On regrettera évidemment la fin très conventionnelle (qui était bien faite pour complaire à Sophie Peabody, l'épouse d'un auteur très amoureux) : la jeune Phoebé - à laquelle la future "Mrs Hawthorne" (Sophia Peabody) servit de modèle - enfin séduite, au chapitre XX : "La fleur d'Eden", par les agissements du très anti-conventionnel artiste Holgrave "aux daguerréotypes d'Outre-tombe" (porte-parole de l'auteur ?), tous deux s'avouant ENFIN leur amour réciproque.

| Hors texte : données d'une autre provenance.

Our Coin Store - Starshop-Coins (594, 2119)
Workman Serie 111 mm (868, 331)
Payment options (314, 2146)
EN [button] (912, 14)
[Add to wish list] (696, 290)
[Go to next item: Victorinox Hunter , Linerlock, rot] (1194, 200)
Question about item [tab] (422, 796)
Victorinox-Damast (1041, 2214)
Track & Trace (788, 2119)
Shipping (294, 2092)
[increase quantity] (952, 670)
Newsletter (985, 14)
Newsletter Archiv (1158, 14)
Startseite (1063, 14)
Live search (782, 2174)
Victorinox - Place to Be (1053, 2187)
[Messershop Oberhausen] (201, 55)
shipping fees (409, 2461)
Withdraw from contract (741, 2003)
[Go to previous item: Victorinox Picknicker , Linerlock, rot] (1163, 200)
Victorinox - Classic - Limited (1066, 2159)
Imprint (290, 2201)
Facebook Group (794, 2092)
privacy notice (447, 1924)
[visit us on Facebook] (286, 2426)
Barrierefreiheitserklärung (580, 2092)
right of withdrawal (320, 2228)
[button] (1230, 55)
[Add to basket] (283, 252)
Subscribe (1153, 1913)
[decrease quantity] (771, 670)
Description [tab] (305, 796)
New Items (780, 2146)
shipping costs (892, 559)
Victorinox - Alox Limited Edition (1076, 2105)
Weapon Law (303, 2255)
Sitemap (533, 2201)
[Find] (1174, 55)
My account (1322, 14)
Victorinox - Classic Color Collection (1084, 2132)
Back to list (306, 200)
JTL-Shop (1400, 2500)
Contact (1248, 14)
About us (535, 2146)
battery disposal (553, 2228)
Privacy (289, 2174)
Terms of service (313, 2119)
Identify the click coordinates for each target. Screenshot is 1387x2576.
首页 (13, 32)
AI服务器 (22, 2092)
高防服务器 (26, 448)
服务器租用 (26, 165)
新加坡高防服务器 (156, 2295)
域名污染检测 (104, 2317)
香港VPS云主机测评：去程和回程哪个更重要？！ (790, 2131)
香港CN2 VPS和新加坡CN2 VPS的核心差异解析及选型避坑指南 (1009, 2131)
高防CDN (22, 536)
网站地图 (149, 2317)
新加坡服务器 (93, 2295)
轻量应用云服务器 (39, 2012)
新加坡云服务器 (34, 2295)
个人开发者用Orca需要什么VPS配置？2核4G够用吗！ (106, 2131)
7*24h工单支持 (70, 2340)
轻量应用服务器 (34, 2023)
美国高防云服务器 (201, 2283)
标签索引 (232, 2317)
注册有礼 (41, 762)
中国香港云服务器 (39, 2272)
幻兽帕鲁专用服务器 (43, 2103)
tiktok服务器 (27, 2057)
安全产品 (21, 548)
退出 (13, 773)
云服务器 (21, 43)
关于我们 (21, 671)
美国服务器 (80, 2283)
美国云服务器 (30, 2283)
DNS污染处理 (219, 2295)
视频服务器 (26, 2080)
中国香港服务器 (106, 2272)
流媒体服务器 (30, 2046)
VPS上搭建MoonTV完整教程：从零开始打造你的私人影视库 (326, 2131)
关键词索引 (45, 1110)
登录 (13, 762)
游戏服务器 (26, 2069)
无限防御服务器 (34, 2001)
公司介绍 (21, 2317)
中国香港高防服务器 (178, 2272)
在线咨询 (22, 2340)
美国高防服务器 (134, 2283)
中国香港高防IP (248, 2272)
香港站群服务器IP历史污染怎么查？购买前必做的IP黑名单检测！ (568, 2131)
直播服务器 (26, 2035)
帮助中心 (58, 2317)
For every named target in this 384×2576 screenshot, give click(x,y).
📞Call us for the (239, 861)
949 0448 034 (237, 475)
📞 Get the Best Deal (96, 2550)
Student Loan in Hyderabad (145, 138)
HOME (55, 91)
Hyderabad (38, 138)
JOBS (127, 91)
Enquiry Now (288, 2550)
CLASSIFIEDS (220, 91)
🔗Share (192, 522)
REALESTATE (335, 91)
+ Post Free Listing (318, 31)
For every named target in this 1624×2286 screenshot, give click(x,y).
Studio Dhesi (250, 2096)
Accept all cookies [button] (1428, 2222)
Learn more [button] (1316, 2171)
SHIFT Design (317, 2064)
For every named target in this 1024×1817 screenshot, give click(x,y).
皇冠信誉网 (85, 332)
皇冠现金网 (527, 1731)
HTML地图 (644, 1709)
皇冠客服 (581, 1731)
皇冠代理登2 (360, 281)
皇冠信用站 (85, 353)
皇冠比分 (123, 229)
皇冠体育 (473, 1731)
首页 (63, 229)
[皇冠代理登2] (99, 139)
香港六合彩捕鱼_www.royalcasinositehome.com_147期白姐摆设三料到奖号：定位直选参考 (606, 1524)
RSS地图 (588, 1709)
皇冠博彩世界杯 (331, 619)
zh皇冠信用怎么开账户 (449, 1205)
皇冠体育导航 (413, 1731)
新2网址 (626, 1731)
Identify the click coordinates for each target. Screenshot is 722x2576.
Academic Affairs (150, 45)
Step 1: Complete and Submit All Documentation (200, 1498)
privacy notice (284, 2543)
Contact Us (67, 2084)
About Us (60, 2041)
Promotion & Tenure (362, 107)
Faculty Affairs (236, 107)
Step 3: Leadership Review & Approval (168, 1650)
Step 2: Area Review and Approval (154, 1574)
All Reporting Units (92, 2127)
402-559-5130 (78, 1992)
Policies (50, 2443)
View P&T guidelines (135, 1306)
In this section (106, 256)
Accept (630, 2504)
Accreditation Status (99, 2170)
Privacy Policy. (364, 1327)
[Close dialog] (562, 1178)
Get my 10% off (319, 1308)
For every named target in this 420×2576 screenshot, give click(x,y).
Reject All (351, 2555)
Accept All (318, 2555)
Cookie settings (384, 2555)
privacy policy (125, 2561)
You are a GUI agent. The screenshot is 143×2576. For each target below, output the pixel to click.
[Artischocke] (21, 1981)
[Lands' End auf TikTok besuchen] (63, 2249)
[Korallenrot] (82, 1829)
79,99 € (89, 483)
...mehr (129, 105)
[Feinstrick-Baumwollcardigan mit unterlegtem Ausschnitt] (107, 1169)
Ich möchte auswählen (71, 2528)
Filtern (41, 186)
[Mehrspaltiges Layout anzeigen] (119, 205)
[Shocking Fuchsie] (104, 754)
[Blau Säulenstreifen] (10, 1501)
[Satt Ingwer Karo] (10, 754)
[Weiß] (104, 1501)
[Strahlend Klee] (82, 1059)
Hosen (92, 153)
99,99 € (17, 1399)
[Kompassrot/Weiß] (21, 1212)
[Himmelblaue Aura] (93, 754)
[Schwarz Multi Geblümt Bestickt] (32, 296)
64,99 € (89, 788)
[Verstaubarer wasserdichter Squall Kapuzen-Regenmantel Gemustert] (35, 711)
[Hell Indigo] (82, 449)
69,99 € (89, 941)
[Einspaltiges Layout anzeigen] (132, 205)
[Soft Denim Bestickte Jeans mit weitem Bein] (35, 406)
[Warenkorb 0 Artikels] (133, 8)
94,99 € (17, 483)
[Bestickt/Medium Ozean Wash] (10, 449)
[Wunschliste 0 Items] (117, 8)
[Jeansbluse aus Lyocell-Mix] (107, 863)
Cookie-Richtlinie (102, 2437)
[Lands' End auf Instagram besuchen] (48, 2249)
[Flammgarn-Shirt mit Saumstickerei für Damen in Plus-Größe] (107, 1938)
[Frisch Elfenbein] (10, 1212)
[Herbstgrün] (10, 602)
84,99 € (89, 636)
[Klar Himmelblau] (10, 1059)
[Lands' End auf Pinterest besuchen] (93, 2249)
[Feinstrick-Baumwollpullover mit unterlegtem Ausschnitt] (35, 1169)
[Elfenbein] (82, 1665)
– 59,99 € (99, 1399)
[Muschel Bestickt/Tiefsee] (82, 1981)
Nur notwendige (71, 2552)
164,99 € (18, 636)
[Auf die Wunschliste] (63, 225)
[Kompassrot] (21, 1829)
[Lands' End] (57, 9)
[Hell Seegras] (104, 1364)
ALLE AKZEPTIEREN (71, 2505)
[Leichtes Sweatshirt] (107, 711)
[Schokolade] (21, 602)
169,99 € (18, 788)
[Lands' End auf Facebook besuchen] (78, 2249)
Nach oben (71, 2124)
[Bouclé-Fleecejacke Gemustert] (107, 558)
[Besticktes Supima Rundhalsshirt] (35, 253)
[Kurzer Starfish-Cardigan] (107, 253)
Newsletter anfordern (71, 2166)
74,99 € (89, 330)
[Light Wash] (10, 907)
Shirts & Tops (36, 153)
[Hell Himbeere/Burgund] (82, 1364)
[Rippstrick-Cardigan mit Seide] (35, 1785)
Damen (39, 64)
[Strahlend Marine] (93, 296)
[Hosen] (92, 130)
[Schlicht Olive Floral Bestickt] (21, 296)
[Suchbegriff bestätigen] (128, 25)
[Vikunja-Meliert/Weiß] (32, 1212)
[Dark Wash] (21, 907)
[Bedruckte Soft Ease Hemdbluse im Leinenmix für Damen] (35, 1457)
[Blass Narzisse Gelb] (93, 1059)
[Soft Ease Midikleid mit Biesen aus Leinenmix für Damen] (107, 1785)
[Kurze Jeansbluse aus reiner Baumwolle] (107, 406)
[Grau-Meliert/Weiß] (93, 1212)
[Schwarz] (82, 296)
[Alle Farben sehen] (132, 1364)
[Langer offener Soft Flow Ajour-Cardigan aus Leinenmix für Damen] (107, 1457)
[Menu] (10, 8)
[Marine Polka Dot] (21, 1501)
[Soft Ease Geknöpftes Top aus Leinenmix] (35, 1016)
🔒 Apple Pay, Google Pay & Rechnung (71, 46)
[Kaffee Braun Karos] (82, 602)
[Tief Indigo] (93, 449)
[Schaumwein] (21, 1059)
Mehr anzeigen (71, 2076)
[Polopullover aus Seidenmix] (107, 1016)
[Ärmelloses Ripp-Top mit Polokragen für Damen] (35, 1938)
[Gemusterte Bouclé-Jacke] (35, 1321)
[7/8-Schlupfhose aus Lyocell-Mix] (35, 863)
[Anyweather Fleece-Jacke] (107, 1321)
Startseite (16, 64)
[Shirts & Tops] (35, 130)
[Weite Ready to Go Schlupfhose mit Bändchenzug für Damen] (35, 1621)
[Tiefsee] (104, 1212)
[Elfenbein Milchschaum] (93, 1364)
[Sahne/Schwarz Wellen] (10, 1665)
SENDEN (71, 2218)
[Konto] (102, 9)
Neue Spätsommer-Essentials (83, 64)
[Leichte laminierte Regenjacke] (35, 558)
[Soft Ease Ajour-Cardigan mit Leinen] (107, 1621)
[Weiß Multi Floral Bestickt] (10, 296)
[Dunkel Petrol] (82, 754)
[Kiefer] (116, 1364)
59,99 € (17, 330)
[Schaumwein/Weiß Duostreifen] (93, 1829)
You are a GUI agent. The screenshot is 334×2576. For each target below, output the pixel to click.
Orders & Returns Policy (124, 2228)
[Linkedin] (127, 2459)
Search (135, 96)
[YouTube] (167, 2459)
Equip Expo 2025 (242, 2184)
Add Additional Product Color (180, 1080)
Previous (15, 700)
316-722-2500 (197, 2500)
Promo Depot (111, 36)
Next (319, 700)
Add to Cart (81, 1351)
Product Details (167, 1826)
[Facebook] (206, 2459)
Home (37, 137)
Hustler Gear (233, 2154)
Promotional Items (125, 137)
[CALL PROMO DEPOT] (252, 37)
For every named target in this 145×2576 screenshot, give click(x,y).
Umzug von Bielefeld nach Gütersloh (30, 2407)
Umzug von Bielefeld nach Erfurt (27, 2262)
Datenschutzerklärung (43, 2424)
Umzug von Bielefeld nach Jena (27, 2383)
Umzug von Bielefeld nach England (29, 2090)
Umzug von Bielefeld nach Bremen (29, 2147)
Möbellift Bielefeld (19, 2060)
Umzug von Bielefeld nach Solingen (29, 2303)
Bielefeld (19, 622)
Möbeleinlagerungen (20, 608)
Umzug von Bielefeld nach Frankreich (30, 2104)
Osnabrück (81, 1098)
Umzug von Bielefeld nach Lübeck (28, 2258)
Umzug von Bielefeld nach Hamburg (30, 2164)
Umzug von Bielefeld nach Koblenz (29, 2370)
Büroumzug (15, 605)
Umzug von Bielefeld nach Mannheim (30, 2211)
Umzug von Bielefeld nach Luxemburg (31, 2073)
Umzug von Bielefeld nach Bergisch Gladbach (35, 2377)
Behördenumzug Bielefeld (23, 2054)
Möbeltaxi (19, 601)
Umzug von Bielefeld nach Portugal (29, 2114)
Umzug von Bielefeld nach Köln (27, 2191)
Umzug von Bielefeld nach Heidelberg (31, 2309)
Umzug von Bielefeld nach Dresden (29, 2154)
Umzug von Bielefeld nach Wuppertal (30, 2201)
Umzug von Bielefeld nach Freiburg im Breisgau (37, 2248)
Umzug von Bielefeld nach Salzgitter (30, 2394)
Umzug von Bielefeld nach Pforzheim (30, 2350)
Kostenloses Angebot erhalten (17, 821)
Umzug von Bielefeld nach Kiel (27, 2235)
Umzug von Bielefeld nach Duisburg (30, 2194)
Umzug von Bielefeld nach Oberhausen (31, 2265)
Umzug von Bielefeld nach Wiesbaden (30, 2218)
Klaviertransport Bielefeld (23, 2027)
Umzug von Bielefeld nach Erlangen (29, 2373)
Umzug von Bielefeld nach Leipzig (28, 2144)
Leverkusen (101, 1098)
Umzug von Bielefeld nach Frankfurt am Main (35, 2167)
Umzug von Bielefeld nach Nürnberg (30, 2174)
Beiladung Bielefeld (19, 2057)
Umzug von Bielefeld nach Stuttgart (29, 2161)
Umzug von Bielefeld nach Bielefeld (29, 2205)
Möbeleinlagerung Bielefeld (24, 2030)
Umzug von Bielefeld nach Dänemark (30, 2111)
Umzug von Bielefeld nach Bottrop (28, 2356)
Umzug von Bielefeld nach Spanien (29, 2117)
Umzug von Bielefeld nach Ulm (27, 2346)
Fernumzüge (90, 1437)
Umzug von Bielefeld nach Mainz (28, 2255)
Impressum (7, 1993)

Etrangement, le couple invitera "Cousine Hepzibah" et son frère Clifford (l'ancien proscrit accusé à tort et rétabli dans son honneur) mais aussi l'Oncle Venner, sympathique quasi-mendiant pousseur de brouettes - pour quitter l'infâme Maison aux Sept Pignons et partir tous vivre "en communauté" (de vies juxtaposées) dans la Maison de campagne de leur ancien "bourreau" et rapace latifundiaire.

Utopie communautaire réjouissante, au final, qui annonce discrètement le thème de "The Blithedale Romance" / "Valjoie" qui sera publié l'année suivante en 1852]

Alors ? Plaisir d'adjoindre ce minuscule avis à ceux (déjà enthousiastes et/ou intrigués) de Fanny, Béatrice, Ladyoga et Icath ...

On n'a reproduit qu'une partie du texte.